Embedded Finance as Infrastructure Rather Than Product
Historically, fintech innovation has often focused on building standalone applications competing directly with traditional financial institutions. Increasingly, however, the competitive advantage lies not in creating another financial product, but in integrating financial capabilities into platforms where users already spend their time.
In this sense, embedded finance is better understood as infrastructure rather than a standalone vertical.
Companies with strong distribution channels can integrate financial services in ways that feel intuitive to users. For example:
- Asset financing integrated into device purchase journeys
- Remittance functionality embedded directly into telecom wallets
- Credit products accessible within existing mobile applications
- Insurance products integrated into subscription services
The user experience becomes simplified, reducing friction and improving accessibility.
For platform operators, financial services create opportunities to deepen customer engagement, diversify revenue streams, and strengthen ecosystem loyalty.
Case Study Context: Telecommunications as a Financial Platform
Recent collaborations between fintech infrastructure providers and telecommunications companies illustrate how embedded finance models can operate at scale.
By leveraging existing telecom distribution networks, financial services can be deployed in ways that minimize customer acquisition costs while improving accessibility.
Use cases such as buy-now-pay-later (BNPL) style asset financing enable customers to acquire devices or services while spreading payments over time. Similarly, remittance-linked credit products can allow users to access liquidity based on predictable inbound transaction flows.

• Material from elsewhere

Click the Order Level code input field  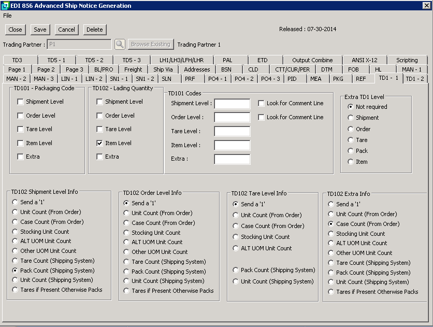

These models are particularly relevant in markets where mobile phones represent the primary access point to the digital economy.
Rather than requiring customers to navigate complex financial onboarding processes, embedded finance integrates access to liquidity directly into familiar user journeys.
Implications for Investors and Financial Institutions
The expansion of embedded finance has important implications for investors, financial institutions, and technology providers.
First, distribution advantages increasingly determine competitive positioning. Companies that control customer relationships have structural leverage in determining how financial products are delivered.
Second, partnerships between infrastructure providers and distribution platforms are becoming more common. Rather than competing directly, many financial institutions are choosing to enable embedded finance capabilities through technology partnerships.
Third, emerging markets are becoming important innovation environments for embedded finance models. Constraints related to legacy infrastructure can create opportunities to deploy mobile-native financial services more rapidly.
Investors evaluating fintech opportunities may increasingly consider distribution strategy as a core component of defensibility.
The Next Phase of Embedded Finance
As digital platforms continue to expand their service offerings, the boundary between technology companies and financial institutions is likely to continue blurring.
Telecommunications companies, marketplaces, software platforms, and logistics networks all possess characteristics that enable embedded financial functionality.
Over time, financial services may become less visible as standalone products and more integrated into everyday digital experiences.
For consumers, this evolution has the potential to reduce friction and improve access to useful financial tools.
For businesses, embedded finance represents an opportunity to deepen customer relationships while unlocking new revenue streams.
The broader pattern suggests that financial functionality is becoming a feature of platforms rather than a destination in itself.
Companies that recognize this shift early may be better positioned to participate in the next phase of financial services innovation.